**TASK REQUIREMENTS**
Continue the Form S-8 registration statement for Valley National Bancorp's stock option plans, picking up right after its last line.

As filed with the Securities and Exchange Commission on December
19, 1994
                                       Registration No. 33-
- -----------------------------------------------------------------
- -----------------------------------------------------------------

                SECURITIES AND EXCHANGE COMMISSION
                     WASHINGTON, D.C. 20549

                            FORM S-8
                     REGISTRATION STATEMENT

                             UNDER
                   THE SECURITIES ACT OF 1933
                     ----------------------

                     VALLEY NATIONAL BANCORP
     (EXACT NAME OF REGISTRANT AS SPECIFIED IN ITS CHARTER)
                     ----------------------

                           NEW JERSEY
 (STATE OR OTHER JURISDICTION OF INCORPORATION OF ORGANIZATION)
                     ----------------------

                           22-2477875
               (I.R.S. EMPLOYER IDENTIFICATION NO.)
                     ----------------------

                        1445 VALLEY ROAD
                     WAYNE, NEW JERSEY 07470
                          201-305-8800
 (ADDRESS, INCLUDING ZIP CODE, AND TELEPHONE NUMBER, INCLUDING
    AREA CODE, OF REGISTRANT'S PRINCIPAL EXECUTIVE OFFICES)
                     ----------------------

                1983 INCENTIVE STOCK OPTION PLAN
                1991 INCENTIVE STOCK OPTION PLAN
                    (FULL TITLE OF THE PLAN)
                     ----------------------

               GERALD H. LIPKIN, CHAIRMAN & CEO
                   VALLEY NATIONAL BANCORP
                      1445 VALLEY ROAD
                   WAYNE, NEW JERSEY 07470
                        201-305-8800
 (NAME, ADDRESS, INCLUDING ZIP CODE, AND TELEPHONE NUMBER,
         INCLUDING AREA CODE, OF AGENT FOR SERVICE)
                     ----------------------

                        WITH A COPY TO:

                     RONALD H. JANIS, ESQ.

**ENTRIES PROVIDED**
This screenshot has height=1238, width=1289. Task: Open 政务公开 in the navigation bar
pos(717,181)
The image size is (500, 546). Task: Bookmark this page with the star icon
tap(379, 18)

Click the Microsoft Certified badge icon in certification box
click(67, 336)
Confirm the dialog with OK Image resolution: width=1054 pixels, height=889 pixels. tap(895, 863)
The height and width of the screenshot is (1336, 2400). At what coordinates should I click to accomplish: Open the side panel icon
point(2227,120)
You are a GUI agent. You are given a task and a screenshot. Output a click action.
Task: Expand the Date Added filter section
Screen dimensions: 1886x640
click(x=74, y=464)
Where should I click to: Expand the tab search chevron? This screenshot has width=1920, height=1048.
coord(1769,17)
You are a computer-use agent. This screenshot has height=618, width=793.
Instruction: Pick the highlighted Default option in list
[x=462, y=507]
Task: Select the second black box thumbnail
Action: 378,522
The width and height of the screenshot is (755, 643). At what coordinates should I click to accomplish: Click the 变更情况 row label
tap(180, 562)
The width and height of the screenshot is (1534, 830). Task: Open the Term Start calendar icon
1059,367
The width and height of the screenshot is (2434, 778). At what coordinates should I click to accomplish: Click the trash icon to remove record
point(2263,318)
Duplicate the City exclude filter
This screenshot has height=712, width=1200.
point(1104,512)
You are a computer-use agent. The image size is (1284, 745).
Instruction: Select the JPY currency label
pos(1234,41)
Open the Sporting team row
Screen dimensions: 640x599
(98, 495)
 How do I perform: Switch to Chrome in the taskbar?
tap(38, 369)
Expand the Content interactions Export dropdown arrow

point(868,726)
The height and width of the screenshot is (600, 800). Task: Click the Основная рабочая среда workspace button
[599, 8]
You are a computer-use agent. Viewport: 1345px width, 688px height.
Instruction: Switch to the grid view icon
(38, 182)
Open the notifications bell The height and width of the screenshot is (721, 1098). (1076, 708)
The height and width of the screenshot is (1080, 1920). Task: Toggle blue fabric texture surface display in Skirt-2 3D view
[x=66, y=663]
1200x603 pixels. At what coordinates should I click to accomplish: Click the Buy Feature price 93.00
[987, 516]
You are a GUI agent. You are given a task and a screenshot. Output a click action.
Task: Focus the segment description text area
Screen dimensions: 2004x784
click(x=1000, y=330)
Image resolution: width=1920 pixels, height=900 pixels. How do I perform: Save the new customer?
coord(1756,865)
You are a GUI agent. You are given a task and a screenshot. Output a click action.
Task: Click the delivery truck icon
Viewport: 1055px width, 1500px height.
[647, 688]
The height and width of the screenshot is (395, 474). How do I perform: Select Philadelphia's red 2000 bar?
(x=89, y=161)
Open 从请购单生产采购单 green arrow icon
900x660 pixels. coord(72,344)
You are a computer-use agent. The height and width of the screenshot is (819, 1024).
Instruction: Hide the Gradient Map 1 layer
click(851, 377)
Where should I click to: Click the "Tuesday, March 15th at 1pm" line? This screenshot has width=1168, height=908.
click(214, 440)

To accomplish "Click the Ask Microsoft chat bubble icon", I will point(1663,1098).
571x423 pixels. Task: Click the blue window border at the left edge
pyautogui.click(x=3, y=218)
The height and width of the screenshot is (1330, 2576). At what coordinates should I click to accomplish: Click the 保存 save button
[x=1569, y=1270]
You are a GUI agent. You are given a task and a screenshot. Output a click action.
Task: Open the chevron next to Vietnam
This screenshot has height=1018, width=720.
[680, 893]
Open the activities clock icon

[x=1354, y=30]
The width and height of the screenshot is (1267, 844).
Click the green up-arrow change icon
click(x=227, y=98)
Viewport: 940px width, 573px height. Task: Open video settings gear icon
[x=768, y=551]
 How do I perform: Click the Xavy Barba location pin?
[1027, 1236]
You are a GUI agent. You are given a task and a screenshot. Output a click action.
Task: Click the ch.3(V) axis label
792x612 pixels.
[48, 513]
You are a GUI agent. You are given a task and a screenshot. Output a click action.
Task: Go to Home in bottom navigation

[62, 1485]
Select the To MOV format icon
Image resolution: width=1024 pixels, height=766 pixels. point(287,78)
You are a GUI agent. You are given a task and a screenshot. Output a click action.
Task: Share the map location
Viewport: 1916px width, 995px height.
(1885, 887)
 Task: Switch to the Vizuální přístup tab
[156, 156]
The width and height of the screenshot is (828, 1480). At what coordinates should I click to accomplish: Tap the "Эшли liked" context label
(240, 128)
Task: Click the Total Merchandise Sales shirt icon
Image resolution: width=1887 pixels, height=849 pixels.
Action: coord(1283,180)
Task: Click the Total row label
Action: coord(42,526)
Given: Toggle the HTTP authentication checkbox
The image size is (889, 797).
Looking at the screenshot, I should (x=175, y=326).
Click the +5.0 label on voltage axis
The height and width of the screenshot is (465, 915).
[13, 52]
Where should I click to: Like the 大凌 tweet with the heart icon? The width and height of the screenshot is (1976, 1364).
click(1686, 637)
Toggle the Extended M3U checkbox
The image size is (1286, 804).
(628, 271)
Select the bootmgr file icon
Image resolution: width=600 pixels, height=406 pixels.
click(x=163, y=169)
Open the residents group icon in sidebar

**TASK RESULT**
                 PITNEY, HARDIN, KIPP & SZUCH
                         P.O. BOX 1945
                 MORRISTOWN, NEW JERSEY 07962
                        (201) 966-8263

CALCULATION OF REGISTRATION FEE


- -----------------------------------------------------------------
                                 
- -----------------------------------------------------------------
Title of
each class
class of
secu-               Proposed      Proposed
rities    Amount    maximum       maximum
to be     to be     offering      aggregate  Amount of
regis-    regis-    price         offering   registration
tered     tered<F1> per unit<F2>  price<F2>  fee
- -----------------------------------------------------------------
Common
Stock,
No Par
Value     24,250    $15.35        $372,164   $128
- -----------------------------------------------------------------
<FN>
<F1> This Registration Statement covers, in addition to the
number of share of Common Stock stated above, such indeterminate
number of shares as may become subject to options under the 1983
Incentive Stock Option Plan and the 1991 Incentive Stock Option
Plan (collectively, the "Plans") as a result of the anti-dilution
provisions thereof.
<F2> Estimated solely for the purpose of calculating the
registration fee pursuant to Rule 457(h)(1) under the Securities
Act based on the average of the exercise price of the options
exercisable for Registrant's common stock pursuant to the Plans.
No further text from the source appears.